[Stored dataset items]
===

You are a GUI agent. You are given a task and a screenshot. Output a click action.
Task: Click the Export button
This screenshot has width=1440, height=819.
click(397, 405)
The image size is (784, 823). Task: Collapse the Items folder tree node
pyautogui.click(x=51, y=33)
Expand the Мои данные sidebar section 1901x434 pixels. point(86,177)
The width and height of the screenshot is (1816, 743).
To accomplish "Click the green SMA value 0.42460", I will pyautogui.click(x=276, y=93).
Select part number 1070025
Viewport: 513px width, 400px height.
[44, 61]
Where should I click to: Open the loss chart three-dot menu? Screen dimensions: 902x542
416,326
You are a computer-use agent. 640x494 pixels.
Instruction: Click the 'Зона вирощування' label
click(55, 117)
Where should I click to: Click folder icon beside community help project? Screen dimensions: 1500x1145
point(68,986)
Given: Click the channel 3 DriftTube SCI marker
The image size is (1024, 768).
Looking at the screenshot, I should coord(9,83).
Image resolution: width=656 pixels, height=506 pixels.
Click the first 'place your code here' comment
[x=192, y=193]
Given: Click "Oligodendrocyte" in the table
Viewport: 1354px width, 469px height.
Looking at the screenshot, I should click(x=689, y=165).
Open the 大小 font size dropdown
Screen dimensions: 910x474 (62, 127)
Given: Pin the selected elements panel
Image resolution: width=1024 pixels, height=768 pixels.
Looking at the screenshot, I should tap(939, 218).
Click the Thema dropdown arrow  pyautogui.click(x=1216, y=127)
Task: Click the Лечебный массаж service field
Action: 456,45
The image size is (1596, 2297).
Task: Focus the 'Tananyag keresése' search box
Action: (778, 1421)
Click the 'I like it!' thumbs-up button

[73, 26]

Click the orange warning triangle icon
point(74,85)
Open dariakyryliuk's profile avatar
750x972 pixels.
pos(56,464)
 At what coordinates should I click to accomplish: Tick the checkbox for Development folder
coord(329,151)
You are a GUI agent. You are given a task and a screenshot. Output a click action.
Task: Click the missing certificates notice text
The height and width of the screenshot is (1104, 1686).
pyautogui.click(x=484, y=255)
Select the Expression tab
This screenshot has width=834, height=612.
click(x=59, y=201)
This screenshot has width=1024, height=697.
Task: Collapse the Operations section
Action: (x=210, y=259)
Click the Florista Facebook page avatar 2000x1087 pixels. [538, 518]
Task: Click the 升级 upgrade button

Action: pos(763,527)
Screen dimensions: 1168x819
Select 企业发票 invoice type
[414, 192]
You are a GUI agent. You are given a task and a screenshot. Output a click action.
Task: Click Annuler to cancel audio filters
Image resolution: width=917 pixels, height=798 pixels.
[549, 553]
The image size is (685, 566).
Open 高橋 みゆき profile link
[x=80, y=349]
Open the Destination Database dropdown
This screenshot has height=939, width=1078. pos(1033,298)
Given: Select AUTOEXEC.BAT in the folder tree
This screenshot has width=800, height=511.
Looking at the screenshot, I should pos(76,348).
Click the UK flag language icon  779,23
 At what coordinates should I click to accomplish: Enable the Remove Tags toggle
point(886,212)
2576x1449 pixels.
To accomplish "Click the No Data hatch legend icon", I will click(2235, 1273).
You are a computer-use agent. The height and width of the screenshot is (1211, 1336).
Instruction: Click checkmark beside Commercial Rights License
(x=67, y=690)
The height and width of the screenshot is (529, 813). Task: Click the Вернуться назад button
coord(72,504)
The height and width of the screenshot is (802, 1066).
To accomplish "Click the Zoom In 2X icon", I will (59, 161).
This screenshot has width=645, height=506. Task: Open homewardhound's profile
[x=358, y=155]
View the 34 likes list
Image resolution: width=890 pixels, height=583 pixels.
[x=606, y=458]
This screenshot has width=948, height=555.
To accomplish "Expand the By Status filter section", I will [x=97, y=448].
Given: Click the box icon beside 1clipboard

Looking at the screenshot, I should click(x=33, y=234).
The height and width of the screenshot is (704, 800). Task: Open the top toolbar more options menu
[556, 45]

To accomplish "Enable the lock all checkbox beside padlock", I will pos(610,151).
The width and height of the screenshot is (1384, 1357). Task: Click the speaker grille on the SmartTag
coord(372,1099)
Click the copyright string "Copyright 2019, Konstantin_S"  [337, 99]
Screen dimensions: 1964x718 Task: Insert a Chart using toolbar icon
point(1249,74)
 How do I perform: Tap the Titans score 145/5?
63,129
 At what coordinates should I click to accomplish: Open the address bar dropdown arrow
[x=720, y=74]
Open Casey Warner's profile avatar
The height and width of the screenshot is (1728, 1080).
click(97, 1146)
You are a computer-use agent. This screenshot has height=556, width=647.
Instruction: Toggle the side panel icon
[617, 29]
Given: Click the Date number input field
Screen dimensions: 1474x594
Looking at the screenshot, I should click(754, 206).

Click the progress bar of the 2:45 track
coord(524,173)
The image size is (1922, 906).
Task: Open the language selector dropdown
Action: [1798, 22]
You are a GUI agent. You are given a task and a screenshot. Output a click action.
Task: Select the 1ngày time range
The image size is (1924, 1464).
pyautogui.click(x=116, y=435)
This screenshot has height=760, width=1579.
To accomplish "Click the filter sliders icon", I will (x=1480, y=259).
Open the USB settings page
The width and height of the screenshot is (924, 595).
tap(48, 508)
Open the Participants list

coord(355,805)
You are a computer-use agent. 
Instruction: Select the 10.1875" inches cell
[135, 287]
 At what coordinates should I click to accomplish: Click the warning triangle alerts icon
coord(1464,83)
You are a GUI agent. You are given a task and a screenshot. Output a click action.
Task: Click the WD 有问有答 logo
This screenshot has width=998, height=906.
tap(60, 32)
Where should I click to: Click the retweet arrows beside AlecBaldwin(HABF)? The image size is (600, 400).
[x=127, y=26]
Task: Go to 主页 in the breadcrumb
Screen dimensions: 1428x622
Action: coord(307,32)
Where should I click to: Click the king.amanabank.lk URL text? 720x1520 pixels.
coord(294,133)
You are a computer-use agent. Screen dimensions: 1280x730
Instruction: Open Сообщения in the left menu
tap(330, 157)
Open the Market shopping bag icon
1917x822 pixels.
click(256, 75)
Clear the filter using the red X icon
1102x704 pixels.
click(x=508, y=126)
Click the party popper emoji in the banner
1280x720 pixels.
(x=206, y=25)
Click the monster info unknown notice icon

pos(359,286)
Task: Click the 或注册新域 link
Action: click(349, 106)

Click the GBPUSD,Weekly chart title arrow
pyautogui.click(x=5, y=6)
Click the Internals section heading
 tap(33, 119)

===

Your task is to output all of the data above word for word.

▸ Your response:
You are a GUI agent. You are given a task and a screenshot. Output a click action.
Task: Click the Export button
This screenshot has width=1440, height=819.
click(397, 405)
The image size is (784, 823). Task: Collapse the Items folder tree node
pyautogui.click(x=51, y=33)
Expand the Мои данные sidebar section 1901x434 pixels. point(86,177)
The width and height of the screenshot is (1816, 743).
To accomplish "Click the green SMA value 0.42460", I will pyautogui.click(x=276, y=93).
Select part number 1070025
Viewport: 513px width, 400px height.
[44, 61]
Where should I click to: Open the loss chart three-dot menu? Screen dimensions: 902x542
416,326
You are a computer-use agent. 640x494 pixels.
Instruction: Click the 'Зона вирощування' label
click(55, 117)
Where should I click to: Click folder icon beside community help project? Screen dimensions: 1500x1145
point(68,986)
Given: Click the channel 3 DriftTube SCI marker
The image size is (1024, 768).
Looking at the screenshot, I should coord(9,83).
Image resolution: width=656 pixels, height=506 pixels.
Click the first 'place your code here' comment
[x=192, y=193]
Given: Click "Oligodendrocyte" in the table
Viewport: 1354px width, 469px height.
Looking at the screenshot, I should click(x=689, y=165).
Open the 大小 font size dropdown
Screen dimensions: 910x474 (62, 127)
Given: Pin the selected elements panel
Image resolution: width=1024 pixels, height=768 pixels.
Looking at the screenshot, I should tap(939, 218).
Click the Thema dropdown arrow  pyautogui.click(x=1216, y=127)
Task: Click the Лечебный массаж service field
Action: 456,45
The image size is (1596, 2297).
Task: Focus the 'Tananyag keresése' search box
Action: (778, 1421)
Click the 'I like it!' thumbs-up button

[73, 26]

Click the orange warning triangle icon
point(74,85)
Open dariakyryliuk's profile avatar
750x972 pixels.
pos(56,464)
 At what coordinates should I click to accomplish: Tick the checkbox for Development folder
coord(329,151)
You are a GUI agent. You are given a task and a screenshot. Output a click action.
Task: Click the missing certificates notice text
The height and width of the screenshot is (1104, 1686).
pyautogui.click(x=484, y=255)
Select the Expression tab
This screenshot has width=834, height=612.
click(x=59, y=201)
This screenshot has width=1024, height=697.
Task: Collapse the Operations section
Action: (x=210, y=259)
Click the Florista Facebook page avatar 2000x1087 pixels. [538, 518]
Task: Click the 升级 upgrade button

Action: pos(763,527)
Screen dimensions: 1168x819
Select 企业发票 invoice type
[414, 192]
You are a GUI agent. You are given a task and a screenshot. Output a click action.
Task: Click Annuler to cancel audio filters
Image resolution: width=917 pixels, height=798 pixels.
[549, 553]
The image size is (685, 566).
Open 高橋 みゆき profile link
[x=80, y=349]
Open the Destination Database dropdown
This screenshot has height=939, width=1078. pos(1033,298)
Given: Select AUTOEXEC.BAT in the folder tree
This screenshot has width=800, height=511.
Looking at the screenshot, I should pos(76,348).
Click the UK flag language icon  779,23
 At what coordinates should I click to accomplish: Enable the Remove Tags toggle
point(886,212)
2576x1449 pixels.
To accomplish "Click the No Data hatch legend icon", I will click(2235, 1273).
You are a computer-use agent. The height and width of the screenshot is (1211, 1336).
Instruction: Click checkmark beside Commercial Rights License
(x=67, y=690)
The height and width of the screenshot is (529, 813). Task: Click the Вернуться назад button
coord(72,504)
The height and width of the screenshot is (802, 1066).
To accomplish "Click the Zoom In 2X icon", I will (59, 161).
This screenshot has width=645, height=506. Task: Open homewardhound's profile
[x=358, y=155]
View the 34 likes list
Image resolution: width=890 pixels, height=583 pixels.
[x=606, y=458]
This screenshot has width=948, height=555.
To accomplish "Expand the By Status filter section", I will [x=97, y=448].
Given: Click the box icon beside 1clipboard

Looking at the screenshot, I should click(x=33, y=234).
The height and width of the screenshot is (704, 800). Task: Open the top toolbar more options menu
[556, 45]

To accomplish "Enable the lock all checkbox beside padlock", I will pos(610,151).
The width and height of the screenshot is (1384, 1357). Task: Click the speaker grille on the SmartTag
coord(372,1099)
Click the copyright string "Copyright 2019, Konstantin_S"  [337, 99]
Screen dimensions: 1964x718 Task: Insert a Chart using toolbar icon
point(1249,74)
 How do I perform: Tap the Titans score 145/5?
63,129
 At what coordinates should I click to accomplish: Open the address bar dropdown arrow
[x=720, y=74]
Open Casey Warner's profile avatar
The height and width of the screenshot is (1728, 1080).
click(97, 1146)
You are a computer-use agent. This screenshot has height=556, width=647.
Instruction: Toggle the side panel icon
[617, 29]
Given: Click the Date number input field
Screen dimensions: 1474x594
Looking at the screenshot, I should click(754, 206).

Click the progress bar of the 2:45 track
coord(524,173)
The image size is (1922, 906).
Task: Open the language selector dropdown
Action: [1798, 22]
You are a GUI agent. You are given a task and a screenshot. Output a click action.
Task: Select the 1ngày time range
The image size is (1924, 1464).
pyautogui.click(x=116, y=435)
This screenshot has height=760, width=1579.
To accomplish "Click the filter sliders icon", I will (x=1480, y=259).
Open the USB settings page
The width and height of the screenshot is (924, 595).
tap(48, 508)
Open the Participants list

coord(355,805)
You are a computer-use agent. 
Instruction: Select the 10.1875" inches cell
[135, 287]
 At what coordinates should I click to accomplish: Click the warning triangle alerts icon
coord(1464,83)
You are a GUI agent. You are given a task and a screenshot. Output a click action.
Task: Click the WD 有问有答 logo
This screenshot has width=998, height=906.
tap(60, 32)
Where should I click to: Click the retweet arrows beside AlecBaldwin(HABF)? The image size is (600, 400).
[x=127, y=26]
Task: Go to 主页 in the breadcrumb
Screen dimensions: 1428x622
Action: coord(307,32)
Where should I click to: Click the king.amanabank.lk URL text? 720x1520 pixels.
coord(294,133)
You are a computer-use agent. Screen dimensions: 1280x730
Instruction: Open Сообщения in the left menu
tap(330, 157)
Open the Market shopping bag icon
1917x822 pixels.
click(256, 75)
Clear the filter using the red X icon
1102x704 pixels.
click(x=508, y=126)
Click the party popper emoji in the banner
1280x720 pixels.
(x=206, y=25)
Click the monster info unknown notice icon

pos(359,286)
Task: Click the 或注册新域 link
Action: click(349, 106)

Click the GBPUSD,Weekly chart title arrow
pyautogui.click(x=5, y=6)
Click the Internals section heading
 tap(33, 119)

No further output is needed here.